2. On September 10, 2018, the Reporting Person was granted a performance-based restricted stock unit ("PSU") award of 15,592 shares of common stock under the Exelixis, Inc. 2017 Equity Incentive Plan. Vesting of the PSU award is tied to performance goals set by the Compensation Committee (the "Committee") as follows: (i) 50% of the original number of shares subject to the award will vest upon the Committee's certification that Exelixis, Inc. has achieved a net product revenue target over four consecutive fiscal quarters; and (ii) 50% of the original number of shares subject to the award will vest on the first quarterly PSU vesting date (i.e. February 15th, May 15th, August 15th and November 15th) following the one-year anniversary of the Committee's certification.
3. On December 4, 2019, the Committee convened to determine that the net product revenue target over four consecutive fiscal quarters had been achieved during the three months ended September 27, 2019, resulting in the immediate vesting of 50% of the PSU award, and the remaining 50% will vest on February 15, 2021, subject to the Reporting Person's continuous service through that date.
4. Includes 49,244 shares of Exelixis, Inc. common stock that will be issued to the Reporting Person upon vesting of restricted stock units.
5. Shares withheld by Exelixis, Inc. to satisfy taxes payable in connection with the vesting of certain restricted stock units earned on December 4, 2019.

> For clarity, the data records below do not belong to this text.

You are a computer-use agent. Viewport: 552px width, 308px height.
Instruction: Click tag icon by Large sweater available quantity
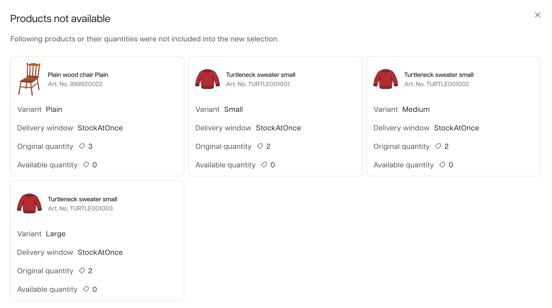86,289
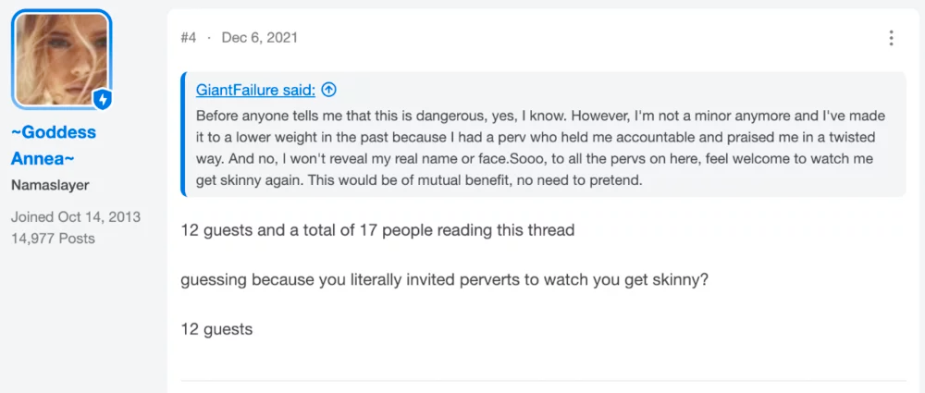
Task: Click the quote's blue left border
Action: click(183, 134)
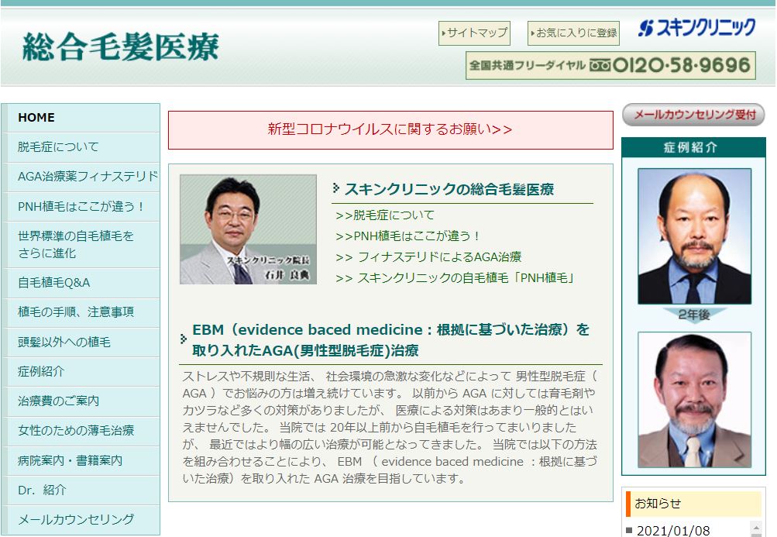Select HOME in the sidebar menu

tap(36, 118)
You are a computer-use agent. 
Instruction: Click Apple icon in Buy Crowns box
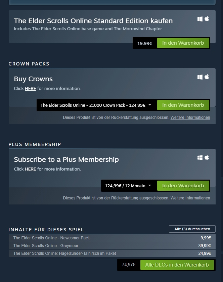point(207,77)
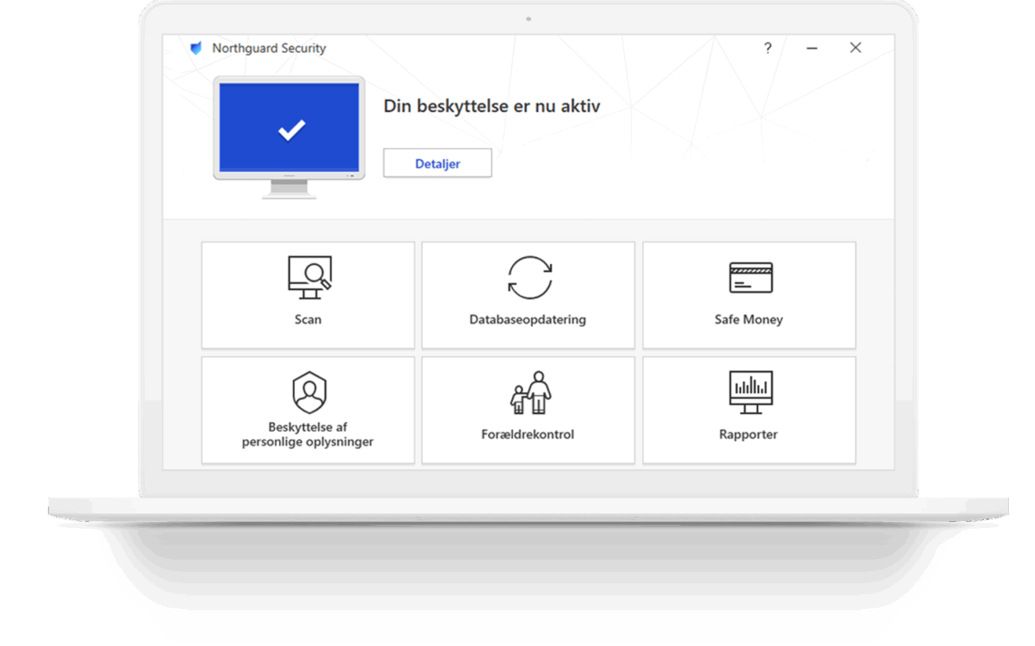Click the Safe Money credit card icon
The height and width of the screenshot is (646, 1035).
coord(750,277)
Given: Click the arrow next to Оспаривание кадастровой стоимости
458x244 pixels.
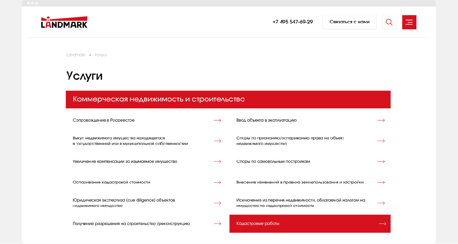Looking at the screenshot, I should coord(217,182).
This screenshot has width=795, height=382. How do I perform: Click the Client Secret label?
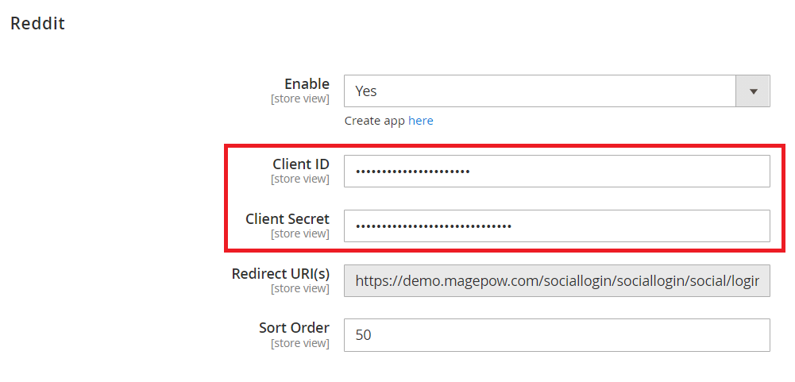pyautogui.click(x=288, y=218)
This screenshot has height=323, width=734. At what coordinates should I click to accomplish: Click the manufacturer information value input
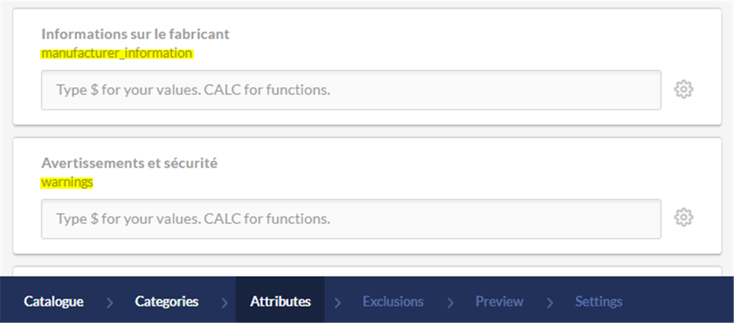tap(351, 90)
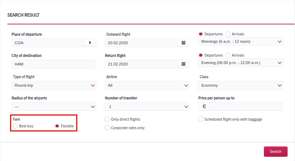Expand the Radius of the airports dropdown
The width and height of the screenshot is (295, 161).
54,107
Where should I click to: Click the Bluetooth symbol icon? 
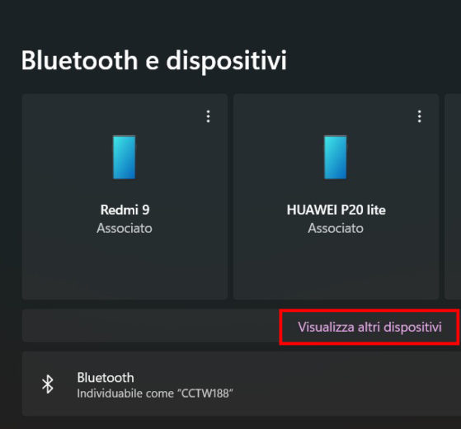pyautogui.click(x=48, y=384)
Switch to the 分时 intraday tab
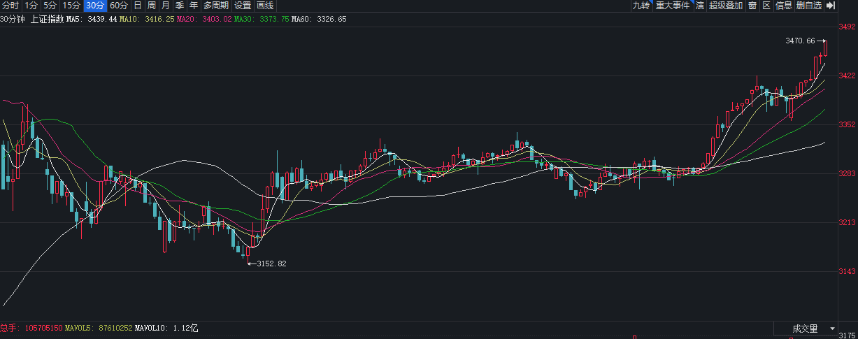858x339 pixels. coord(10,6)
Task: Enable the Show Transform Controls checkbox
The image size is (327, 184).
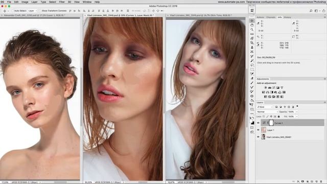Action: tap(40, 11)
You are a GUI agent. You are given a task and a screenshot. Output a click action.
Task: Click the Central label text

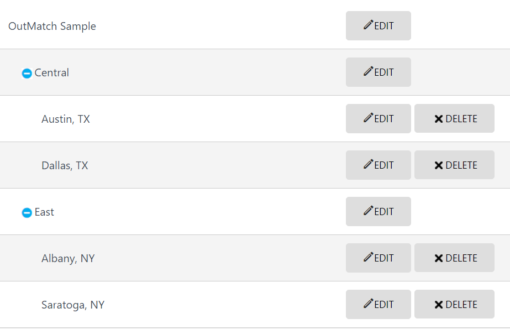52,72
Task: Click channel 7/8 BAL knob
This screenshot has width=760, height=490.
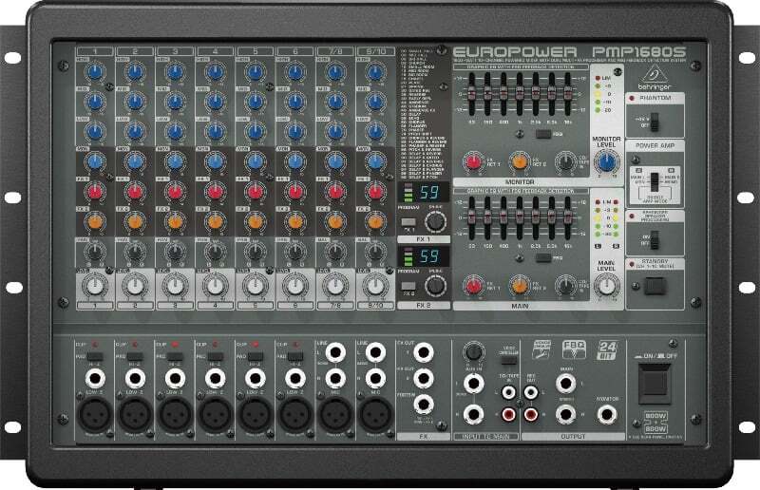Action: coord(333,252)
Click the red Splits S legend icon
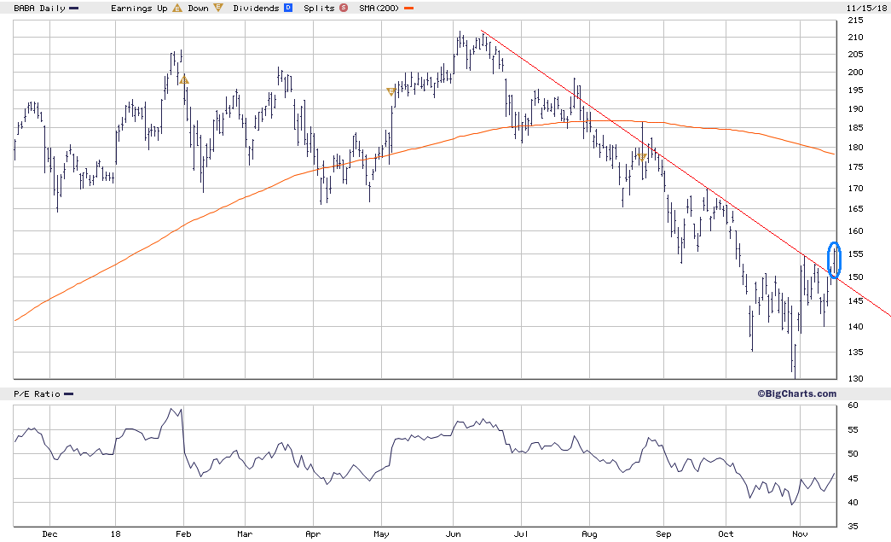 (344, 8)
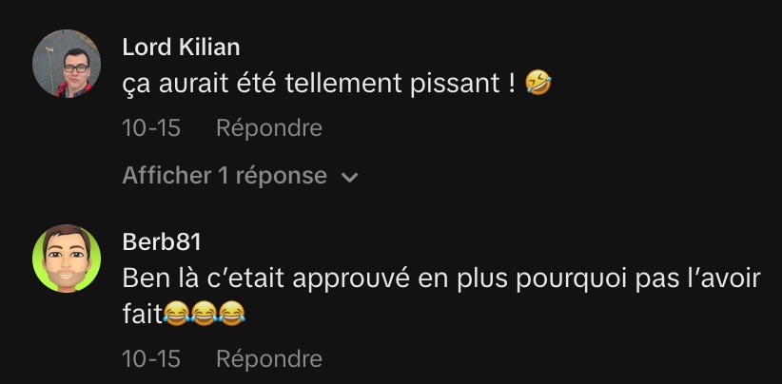Select the comment text "ça aurait été tellement"

(262, 84)
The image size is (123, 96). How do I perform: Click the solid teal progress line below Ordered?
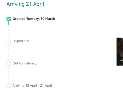(x=9, y=23)
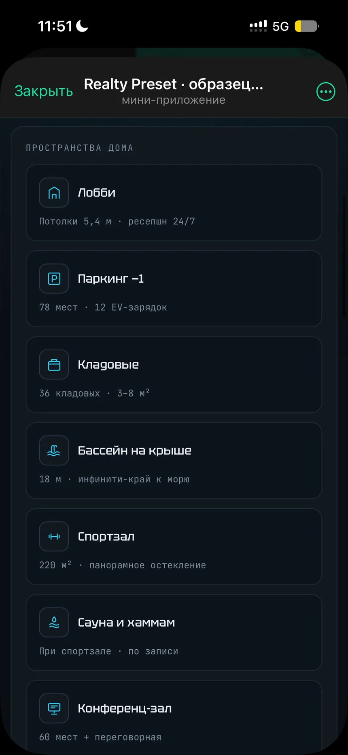
Task: Select the Паркинг –1 card title
Action: 110,279
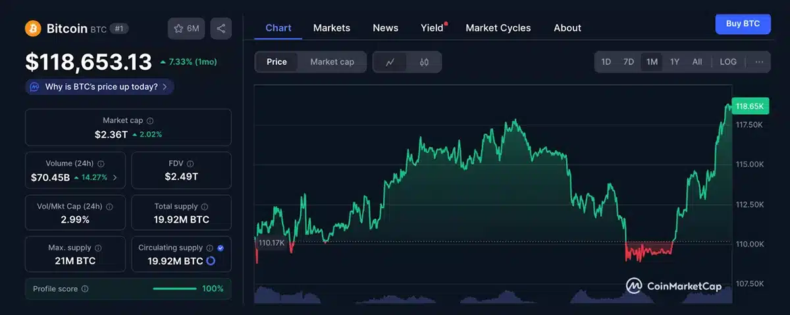Switch to the Market Cycles tab
The height and width of the screenshot is (315, 790).
(x=498, y=28)
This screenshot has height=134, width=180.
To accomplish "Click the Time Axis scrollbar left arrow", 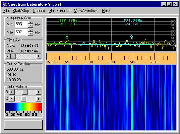I will click(8, 56).
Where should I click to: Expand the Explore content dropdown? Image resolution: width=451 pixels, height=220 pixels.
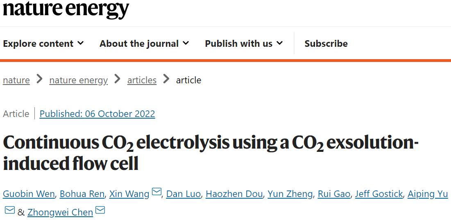point(43,44)
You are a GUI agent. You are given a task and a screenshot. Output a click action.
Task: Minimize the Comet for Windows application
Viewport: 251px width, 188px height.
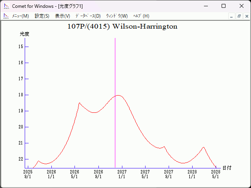click(206, 6)
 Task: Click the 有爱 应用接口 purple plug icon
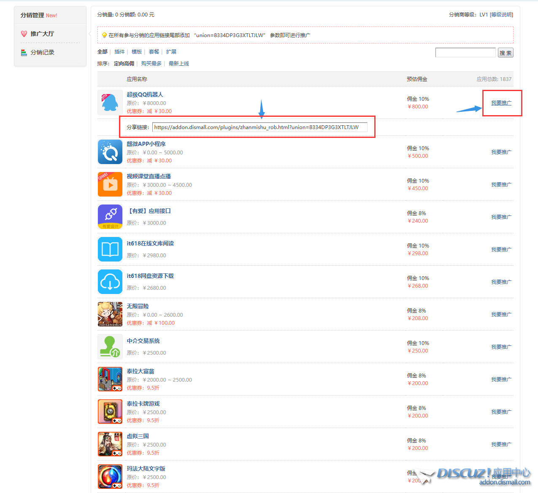pyautogui.click(x=110, y=217)
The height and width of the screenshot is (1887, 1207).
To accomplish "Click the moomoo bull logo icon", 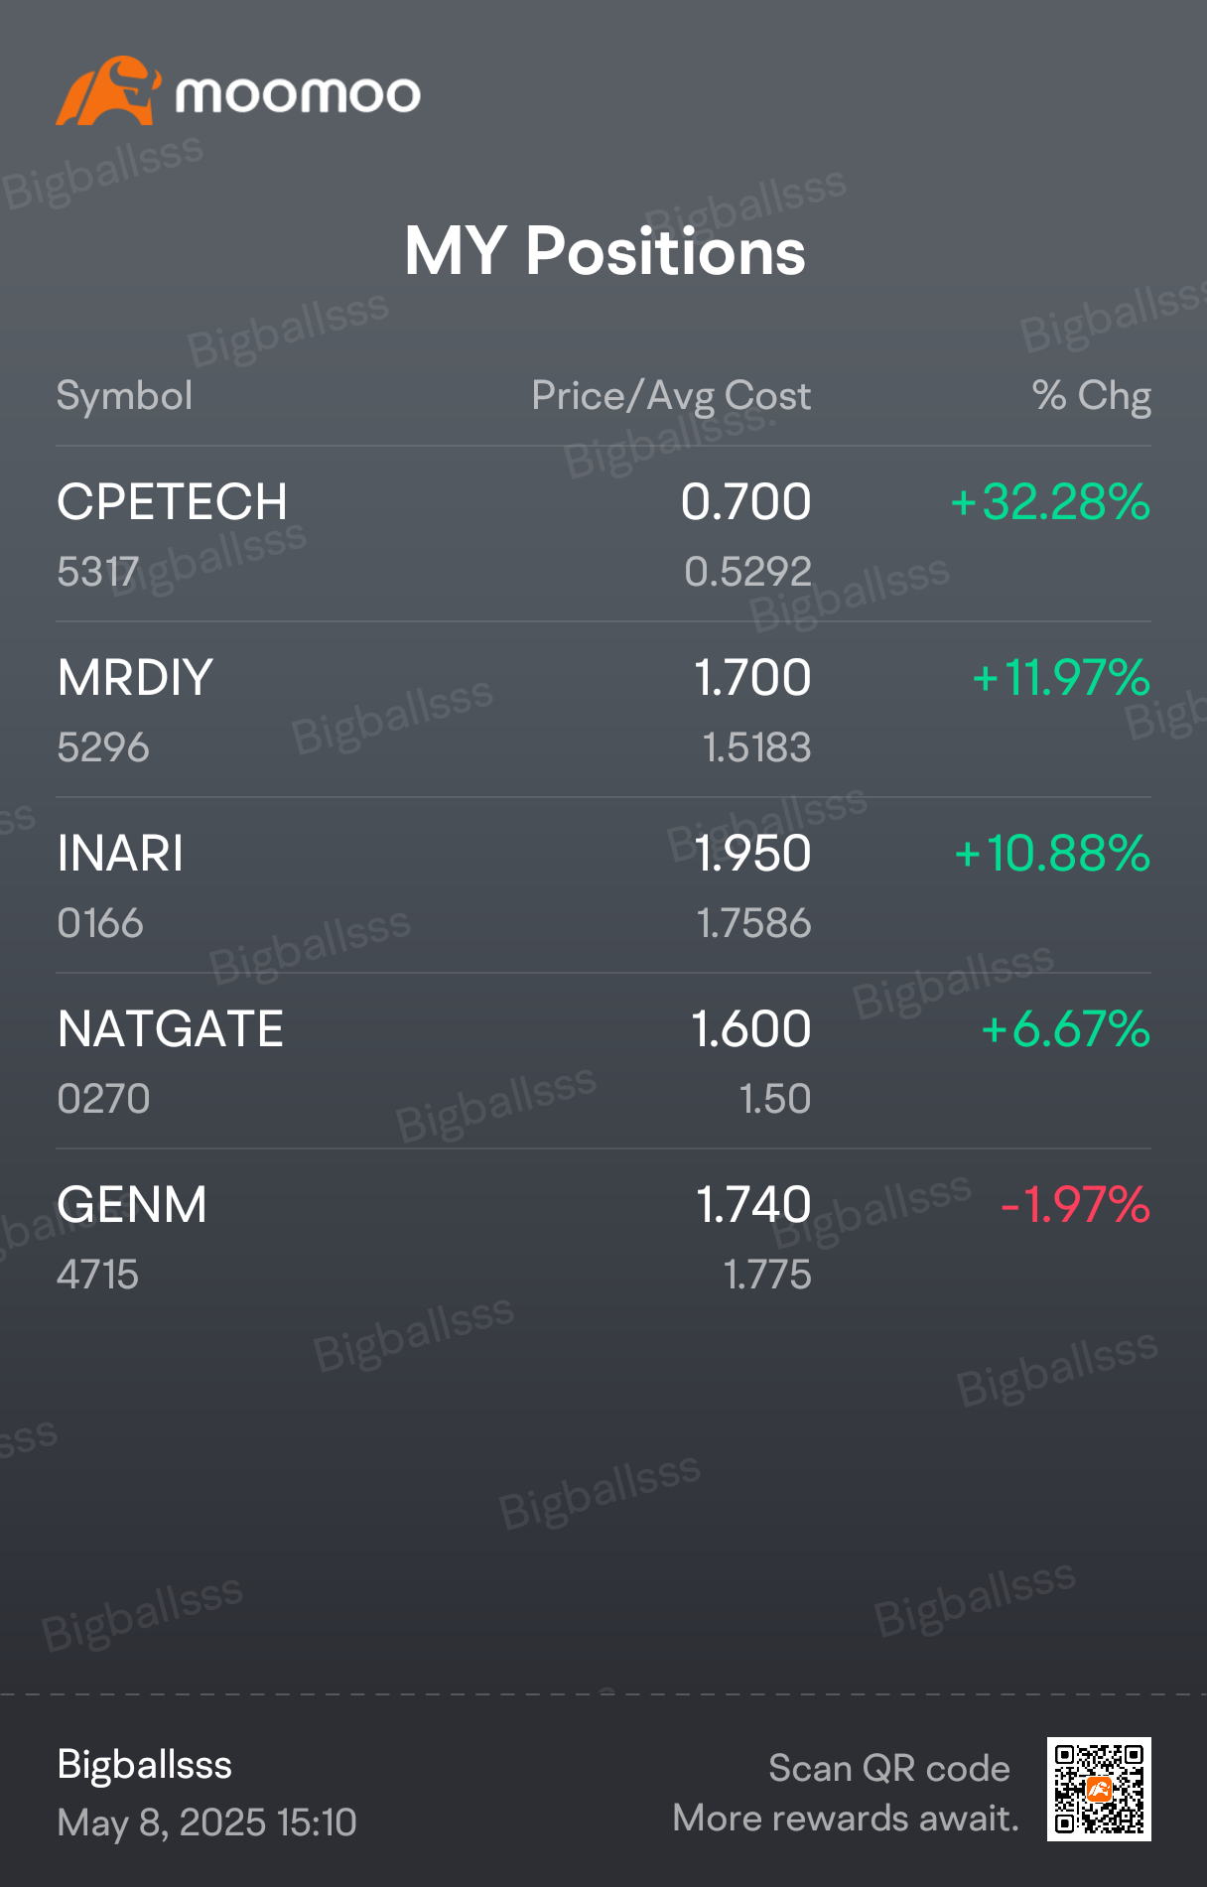I will pyautogui.click(x=108, y=90).
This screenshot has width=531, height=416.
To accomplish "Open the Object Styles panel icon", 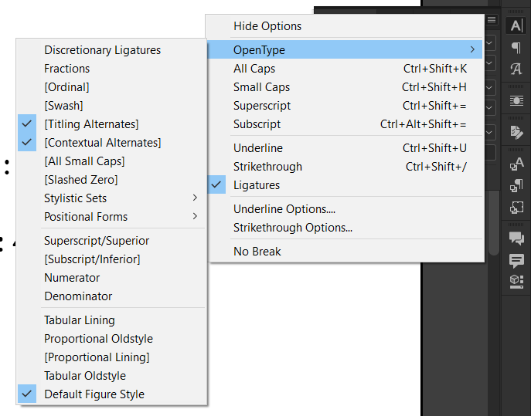I will 516,208.
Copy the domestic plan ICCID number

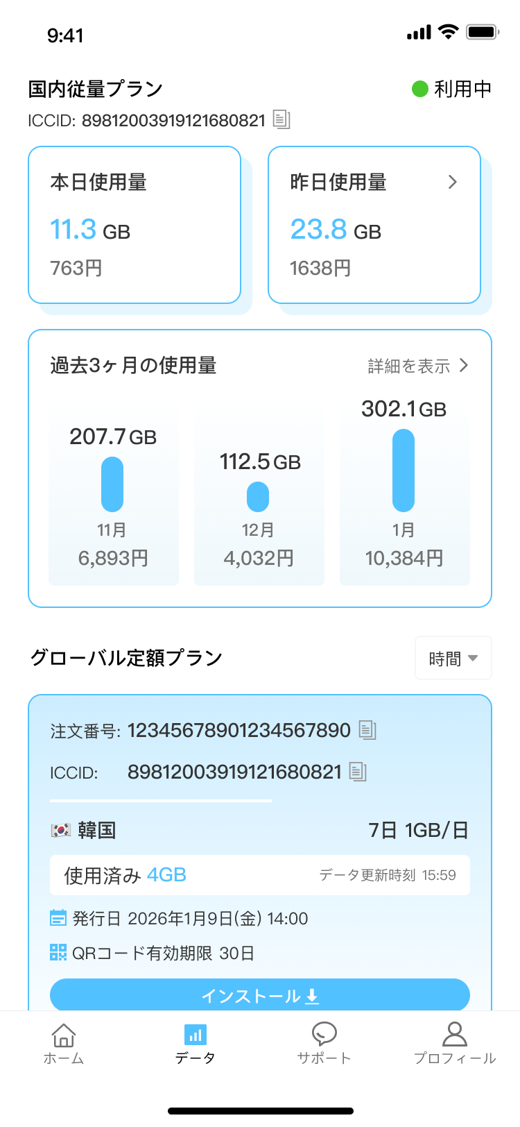coord(281,120)
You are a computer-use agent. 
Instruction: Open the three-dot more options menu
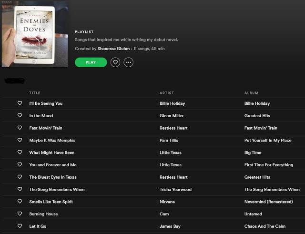click(128, 62)

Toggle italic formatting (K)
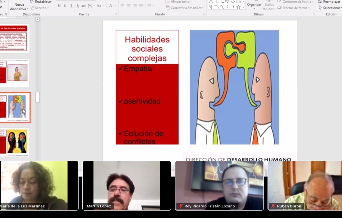[x=65, y=6]
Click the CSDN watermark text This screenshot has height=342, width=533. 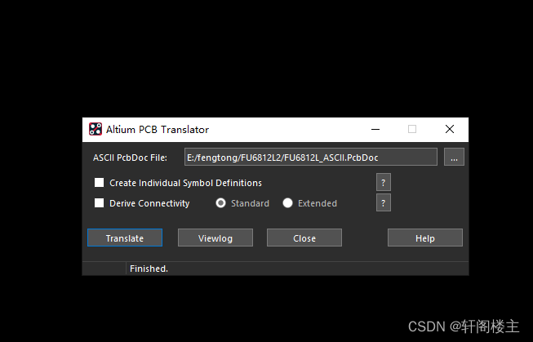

6. Represents shares of Exelixis, Inc. common stock under the Exelixis, Inc. 401(k) Plan, pursuant to a plan statement dated as of December 3, 2019.
Remarks:
/s/ Jennifer Drimmer Rokovich, Attorney in Fact 12/06/2019
** Signature of Reporting Person Date
Reminder: Report on a separate line for each class of securities beneficially owned directly or indirectly.
* If the form is filed by more than one reporting person, see Instruction 4 (b)(v).
** Intentional misstatements or omissions of facts constitute Federal Criminal Violations See 18 U.S.C. 1001 and 15 U.S.C. 78ff(a).
Note: File three copies of this Form, one of which must be manually signed. If space is insufficient, see Instruction 6 for procedure.
Persons who respond to the collection of information contained in this form are not required to respond unless the form displays a currently valid OMB Number.